Chemical Pre-Treatment of used Fuel for Long–Term Storagea

Abstract

Repository programs throughout the world have been slowed by the need for increased local public involvement in the siting and licensing process. The result has been an increase in the dry storage of used fuel at reactor sites and the potential that such storage may be extended for many decades, even centuries. While there are sound technical reasons to believe that dry storage can be conducted safely, there are increasing concerns that the ultimate transfer to either a future repository or a centralized separations plant may result in fractured cladding and serious handling issues, including criticality concerns. These concerns would be increased for higher burn-up fuels. Currently, various chemical pre-treatment processes under R&D for application to commercial used oxide fuel have been investigated at the laboratory scale as methods to simplify and increase the safety of the remaining stages of conventional solvent extraction processing. This includes advanced decladding methods and various oxidation/reduction processes designed to release volatile and semi-volatile fission products, produce finely divided uranium oxide powder, and ameliorate the subsequent nitric acid dissolution step.
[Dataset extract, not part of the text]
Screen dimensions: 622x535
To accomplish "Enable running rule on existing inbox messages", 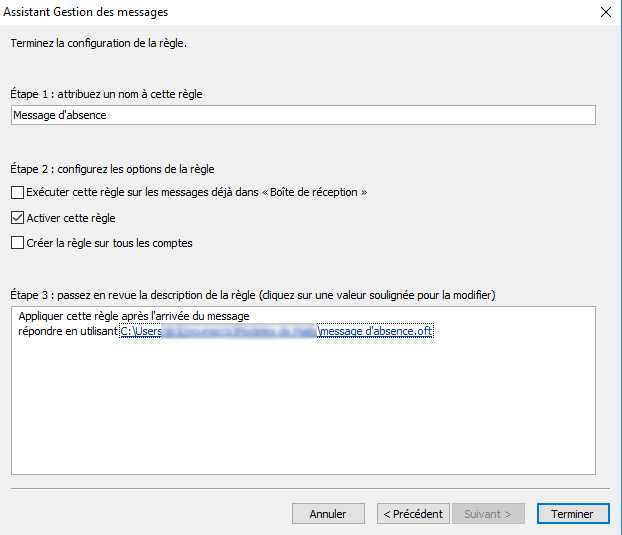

The paper examines the potential for combining several chemical and physical pre-treatment steps to minimize long-term concerns about safe transport of used fuel, possibly providing another option for future nuclear waste management. Laboratory data from both cold and hot testing will provide the basis for the evaluation. An example of a potential pre-treatment process includes shearing, advanced voloxidation and off-gas treatment, the possible mixing of the resulting uranium oxide with a secondary oxide, and densification and recanning in nitric acid-soluble storage containers for extended time periods. Chemical decladding may be feasible to replace shearing. Zirconium recycle may also be feasible, significantly reducing high level waste quantities. Both analytic and experimental data will be applied to the examination of this potential fuel cycle option.